NeverDropYourMooncup · 26/04/2022 20:51

'I rescue orphaned baby dragons in my spare time. They're endangered, you know - that's why you don't see too many about. Trouble is, some of them can be a little - spicy - when you're handrearing them.'

DD2 convinced everybody in her class that she got a scar on her arm from fighting off a shark whilst surfing. She tripped over her boogie board in the carpark. She then followed it up a couple of years later with a tale of crossing the wilds of Alaska with a team of sled dogs that fell into a frozen lake to explain some deep abrasion scars on her shoulder and hip. That was vaguely based in fact as well - the difference was that the team of sled dogs was her Dad's Boxer, the sled was a skateboard and extending dog lead and the ice was a puddle on the pavement outside his house in Deepest Surrey.

Bpdqueen · 26/04/2022 21:06

I'm absolutely loving these responses I think I can definitely have some fun with this 🤣🤣

OP posts:
PukkaP · 26/04/2022 21:10

I'm very badly scarred and get the same questions, although not to the same extent as I'm not in a public facing role. I literally just ignore and don't respond.

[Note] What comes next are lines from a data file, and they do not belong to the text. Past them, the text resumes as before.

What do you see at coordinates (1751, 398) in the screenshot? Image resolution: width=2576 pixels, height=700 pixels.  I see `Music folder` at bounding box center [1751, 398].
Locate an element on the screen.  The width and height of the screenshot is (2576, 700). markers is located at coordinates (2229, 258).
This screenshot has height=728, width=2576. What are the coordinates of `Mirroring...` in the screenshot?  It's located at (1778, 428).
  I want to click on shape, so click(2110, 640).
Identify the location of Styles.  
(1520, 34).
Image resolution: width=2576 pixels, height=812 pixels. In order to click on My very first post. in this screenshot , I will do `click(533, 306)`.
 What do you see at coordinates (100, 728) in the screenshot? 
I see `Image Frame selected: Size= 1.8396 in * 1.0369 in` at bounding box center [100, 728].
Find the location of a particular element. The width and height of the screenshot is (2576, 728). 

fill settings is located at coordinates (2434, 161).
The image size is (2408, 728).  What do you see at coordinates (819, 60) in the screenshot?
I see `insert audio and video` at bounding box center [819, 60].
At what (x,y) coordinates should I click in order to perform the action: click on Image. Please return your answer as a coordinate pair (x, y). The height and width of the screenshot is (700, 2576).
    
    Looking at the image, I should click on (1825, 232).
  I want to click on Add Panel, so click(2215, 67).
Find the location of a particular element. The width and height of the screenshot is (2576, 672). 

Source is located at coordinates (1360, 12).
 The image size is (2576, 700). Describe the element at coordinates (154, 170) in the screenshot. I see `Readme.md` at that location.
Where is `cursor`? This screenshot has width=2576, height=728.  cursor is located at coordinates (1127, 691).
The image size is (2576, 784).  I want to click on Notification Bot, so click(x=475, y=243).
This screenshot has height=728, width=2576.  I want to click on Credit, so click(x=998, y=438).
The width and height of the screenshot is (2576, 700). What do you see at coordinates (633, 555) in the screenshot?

Forgothowmuchlhatehomeschoolin · 26/04/2022 21:27

So nosey and you absolutely don't have to talk about it - l had a customer quizzing me once as to why l only had one child!
My dh has had a mangled ear since birth. When people ask him what happened he says he was doing the ironing when the phone rang and he put the iron to his ear. Says it all with a straight face and loves watching people's reactions.

AnImaginaryCat · 26/04/2022 21:28

I'm sorry you have to put up with such rude people. Sadly there's nothing you can do about them.

You can only turn it in something to amuse yourself, by creating elaborate storys like above. Or simple say "We are not not allowed to speak of this", the say into your collar, "We have a live one. Activate Code 43. No delay."